(Data shown)
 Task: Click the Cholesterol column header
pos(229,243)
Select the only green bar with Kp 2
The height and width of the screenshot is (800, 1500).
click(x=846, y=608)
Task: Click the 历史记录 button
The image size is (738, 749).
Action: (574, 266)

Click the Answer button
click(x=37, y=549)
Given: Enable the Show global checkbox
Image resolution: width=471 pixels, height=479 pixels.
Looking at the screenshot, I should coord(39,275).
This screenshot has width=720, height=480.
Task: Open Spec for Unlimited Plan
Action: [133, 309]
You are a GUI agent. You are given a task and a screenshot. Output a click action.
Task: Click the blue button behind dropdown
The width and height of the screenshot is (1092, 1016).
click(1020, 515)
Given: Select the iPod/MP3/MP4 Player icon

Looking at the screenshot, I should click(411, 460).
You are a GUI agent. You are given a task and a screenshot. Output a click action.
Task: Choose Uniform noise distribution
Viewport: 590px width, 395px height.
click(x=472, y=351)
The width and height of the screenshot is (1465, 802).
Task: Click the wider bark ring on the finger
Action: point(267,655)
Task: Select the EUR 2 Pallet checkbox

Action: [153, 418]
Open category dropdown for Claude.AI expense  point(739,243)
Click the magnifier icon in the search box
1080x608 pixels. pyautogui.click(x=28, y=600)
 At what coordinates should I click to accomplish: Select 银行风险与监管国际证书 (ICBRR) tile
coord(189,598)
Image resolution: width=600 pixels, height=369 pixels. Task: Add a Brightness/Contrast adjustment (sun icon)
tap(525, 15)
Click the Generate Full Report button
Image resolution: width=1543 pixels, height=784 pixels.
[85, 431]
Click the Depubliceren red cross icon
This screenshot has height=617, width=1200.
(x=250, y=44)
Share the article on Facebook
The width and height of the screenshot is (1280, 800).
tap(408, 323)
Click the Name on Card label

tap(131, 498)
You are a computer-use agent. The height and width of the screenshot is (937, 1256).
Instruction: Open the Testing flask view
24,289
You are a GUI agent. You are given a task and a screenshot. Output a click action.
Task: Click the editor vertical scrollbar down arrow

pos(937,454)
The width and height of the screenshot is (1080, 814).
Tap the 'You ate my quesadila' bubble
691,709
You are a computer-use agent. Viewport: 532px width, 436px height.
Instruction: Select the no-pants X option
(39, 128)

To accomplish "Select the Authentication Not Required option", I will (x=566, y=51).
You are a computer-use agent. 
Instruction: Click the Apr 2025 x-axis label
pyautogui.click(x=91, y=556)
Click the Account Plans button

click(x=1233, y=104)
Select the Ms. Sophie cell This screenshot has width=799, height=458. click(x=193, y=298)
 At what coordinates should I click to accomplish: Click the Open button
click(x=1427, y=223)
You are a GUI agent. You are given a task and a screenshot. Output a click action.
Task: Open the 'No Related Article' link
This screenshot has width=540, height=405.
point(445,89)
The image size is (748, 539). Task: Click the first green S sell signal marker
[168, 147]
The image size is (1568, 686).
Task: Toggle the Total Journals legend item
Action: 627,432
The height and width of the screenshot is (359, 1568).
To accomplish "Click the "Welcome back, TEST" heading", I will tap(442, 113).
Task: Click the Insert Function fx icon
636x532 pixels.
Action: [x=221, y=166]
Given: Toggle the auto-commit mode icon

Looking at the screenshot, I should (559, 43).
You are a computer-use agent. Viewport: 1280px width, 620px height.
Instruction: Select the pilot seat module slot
(End Data shown)
- What the exercise asks: In the records, find every line that has the string "will" and copy it.

- Task solution:
To accomplish "Select the Authentication Not Required option", I will (x=566, y=51).
To accomplish "Click the "Welcome back, TEST" heading", I will tap(442, 113).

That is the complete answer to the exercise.